O Tribunal Superior Eleitoral (TSE) concedeu uma liminar, na última sexta-feira (28), que autoriza o ex-governador Anthony Garotinho (Republicanos) a retomar sua campanha ao governo do Estado. A decisão, tomada pelo ministro Floriano de Azevedo Marques, suspende todos os efeitos da posição do Tribunal Regional Eleitoral (TRE-RJ), que havia inviabilizado a candidatura.
Na última semana, por 6 votos a 0, o TRE-RJ proibiu que Garotinho utilizasse recursos públicos do Fundo Partidário e do Fundo Especial de Financiamento de Campanha (FEFC), além de vetar sua participação no horário eleitoral gratuito no rádio e na televisão. O tribunal fluminense baseou-se no encerramento definitivo (trânsito em julgado) de uma condenação por improbidade administrativa de 2018, relacionada ao projeto “Saúde em Movimento”, que suspendeu os direitos políticos de Garotinho por oito anos.

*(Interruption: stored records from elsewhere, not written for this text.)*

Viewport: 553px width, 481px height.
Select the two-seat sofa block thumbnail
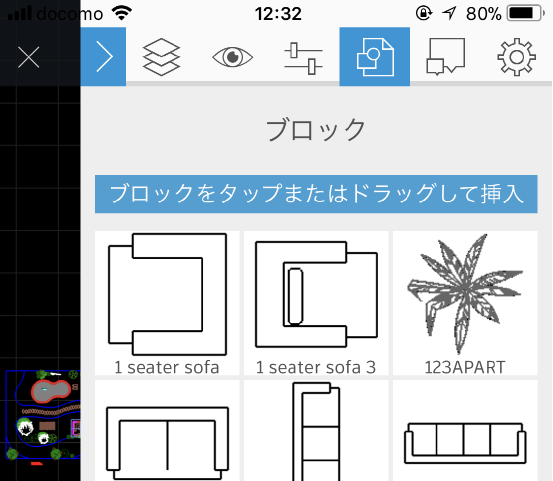[x=167, y=431]
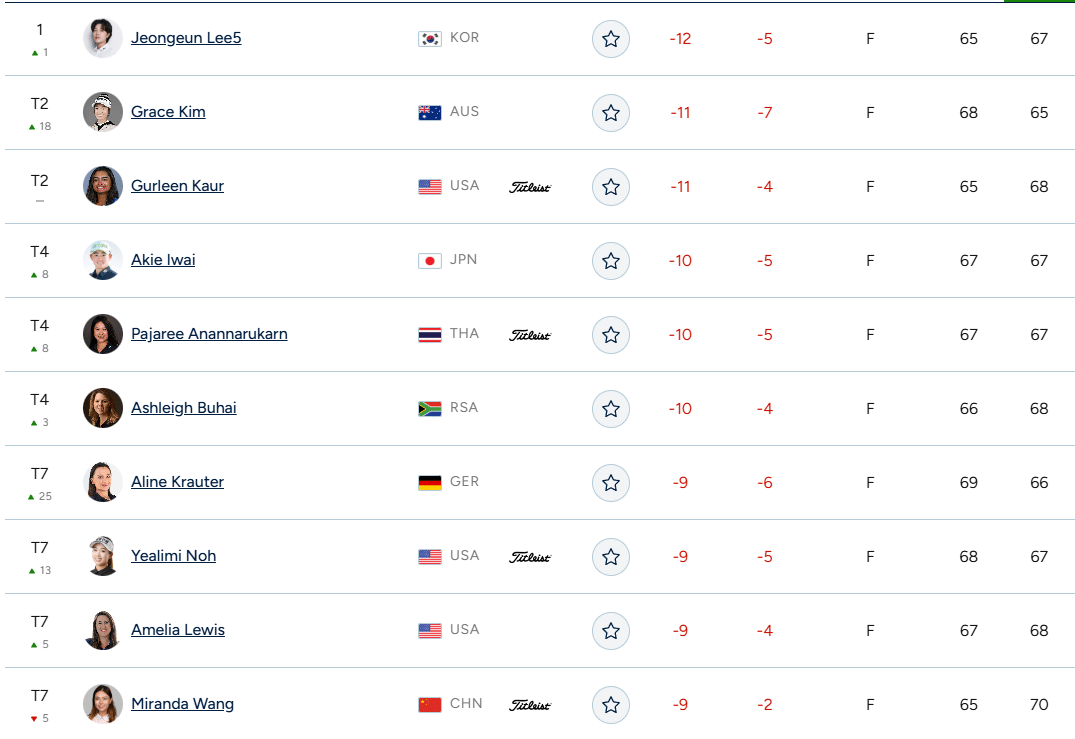
Task: Open the Miranda Wang player link
Action: click(x=182, y=704)
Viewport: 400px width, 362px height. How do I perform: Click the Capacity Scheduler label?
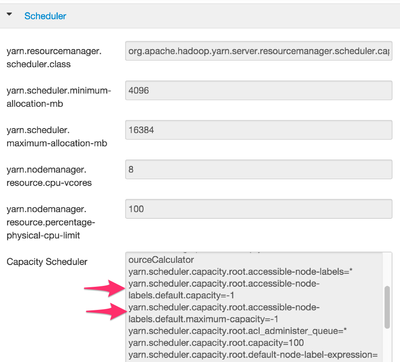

Em sua decisão, o ministro Floriano de Azevedo Marques apontou que o TRE-RJ descumpriu os artigos 16-A e 16-B da Lei das Eleições (Lei nº 9.504/97). Segundo a legislação, candidatos com registro questionado e pendente de julgamento final, têm o direito de realizar todos os atos de campanha, inclusive utilizar o horário eleitoral e acessar o financiamento partidário.
O ministro argumentou que retirar simultaneamente os recursos financeiros e a propaganda de rádio e TV causaria um prejuízo irreparável que “poderia, na prática, inviabilizar a campanha eleitoral” antes mesmo de o plenário decidir se o ex-governador está ou não elegível. Floriano de Azevedo Marques frisou expressamente que a liminar se limita a assegurar as prerrogativas de campanha e não representa uma declaração antecipada sobre a elegibilidade de Garotinho.
A defesa de Garotinho, comandada pelo ex-ministro do TSE, Admar Gonzaga Neto, comemorou a decisão afirmando que a liminar “restabeleceu todos os direitos” garantidos pela lei.